Format the part that opens with the line containing "Identify the location of the" and closes with the line containing "(1197, 357).", both included, as a Markdown table with the columns Num and Line, giving each line its number and skipping blank lines. Leave the pictures out of the table.
++++ Input for this task ++++
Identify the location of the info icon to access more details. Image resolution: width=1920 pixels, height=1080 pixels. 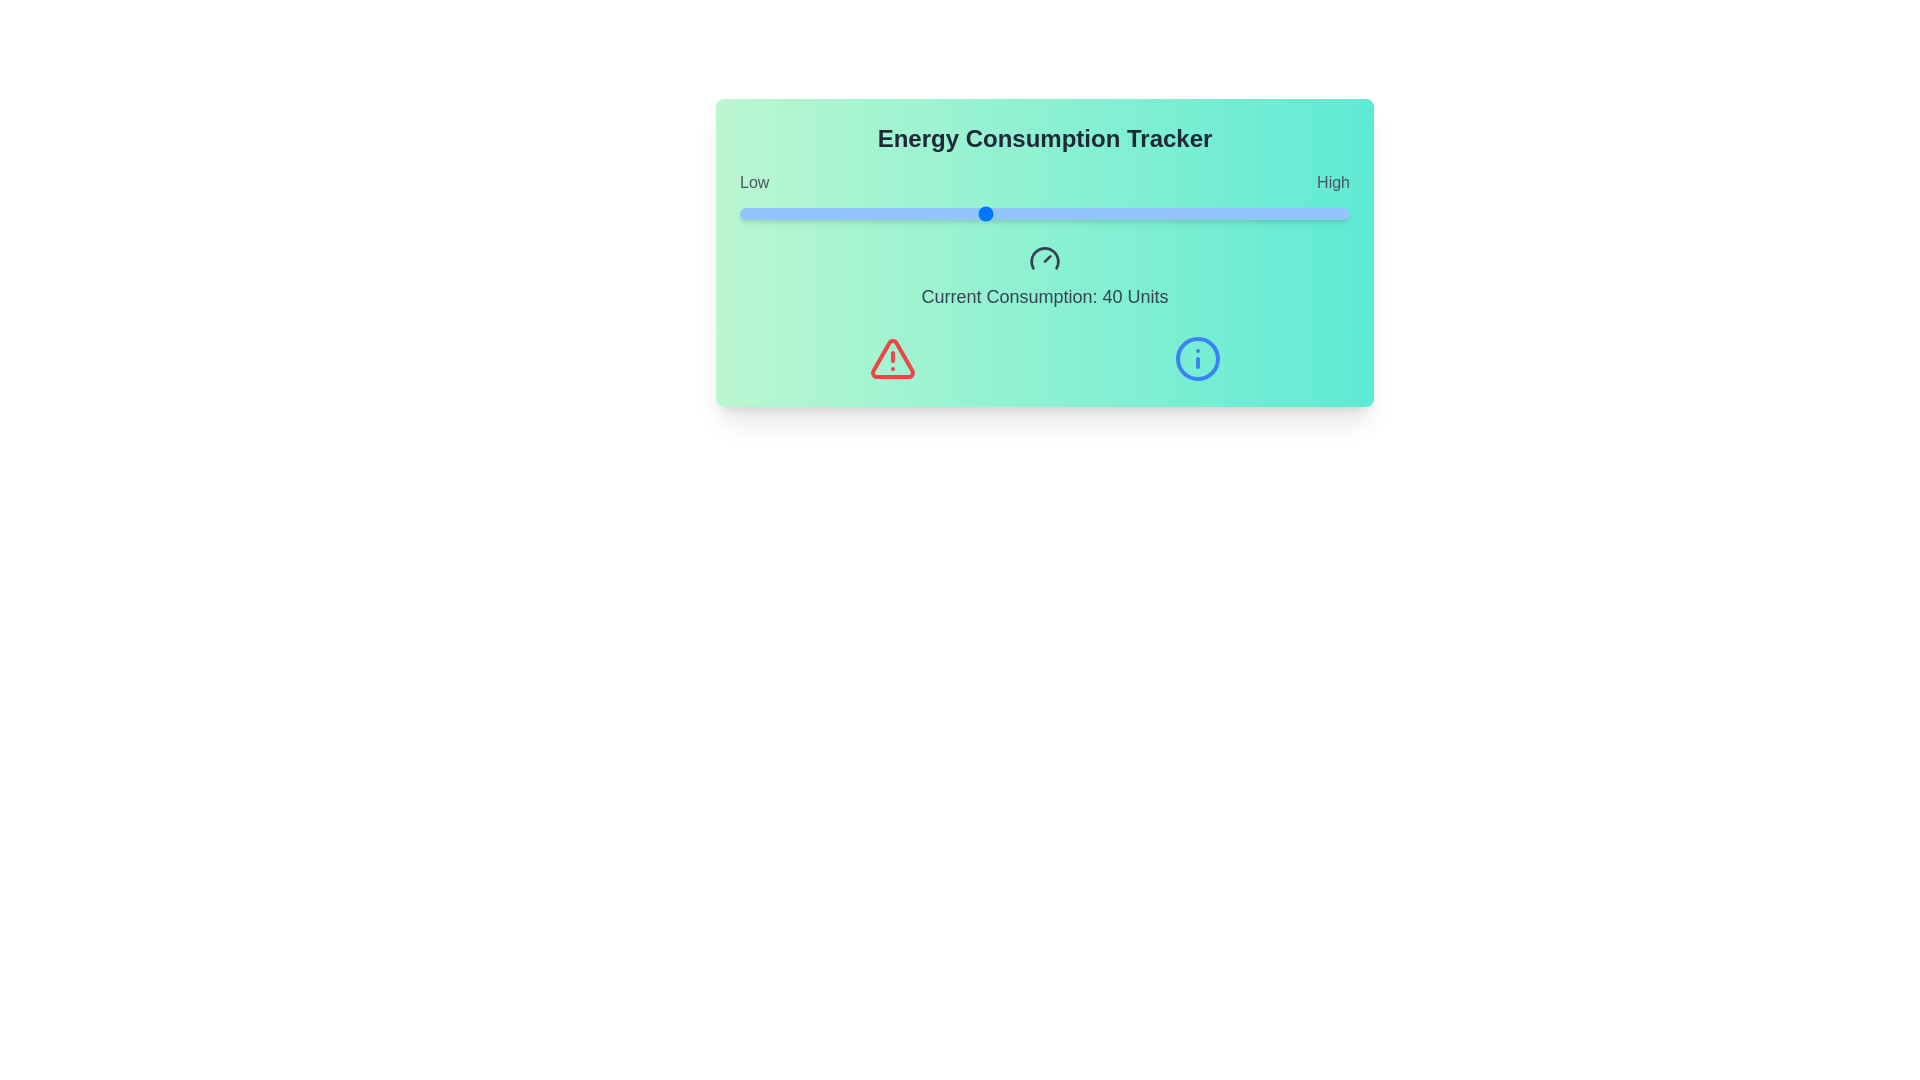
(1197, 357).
++++
++++ Input for this task ++++
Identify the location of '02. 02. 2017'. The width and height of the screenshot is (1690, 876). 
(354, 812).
++++
++++ Input for this task ++++
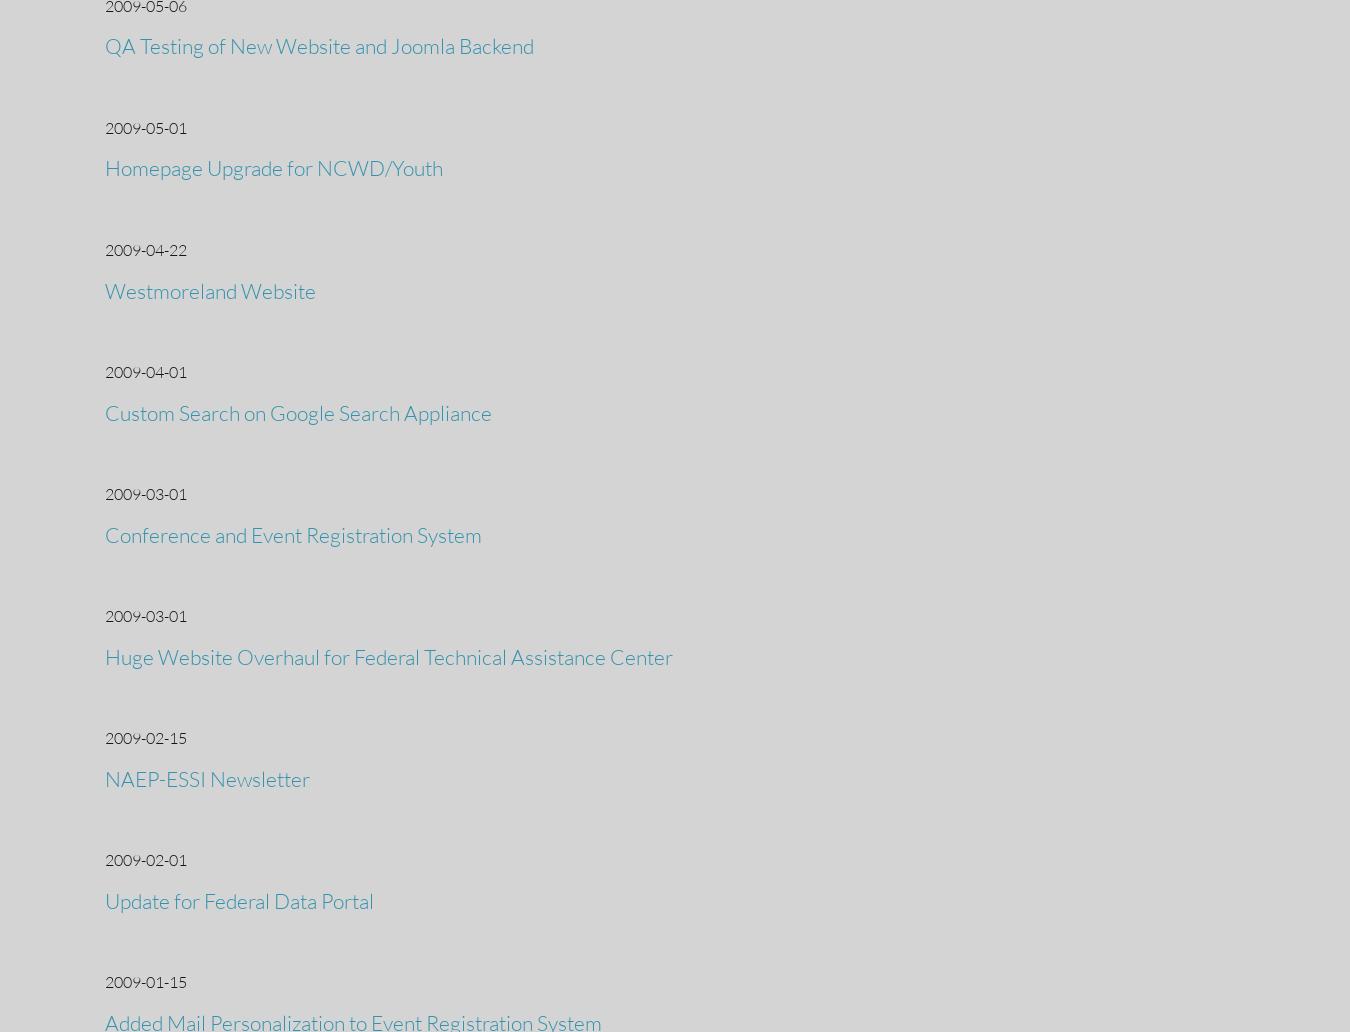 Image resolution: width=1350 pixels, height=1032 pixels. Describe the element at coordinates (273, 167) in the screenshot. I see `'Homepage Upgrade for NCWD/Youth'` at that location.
++++
* [Solved problem]:
| Num | Line |
|---|---|
| 1 | Identify the location of the info icon to access more details. Image resolution: width=1920 pixels, height=1080 pixels.  |
| 2 | (1197, 357). |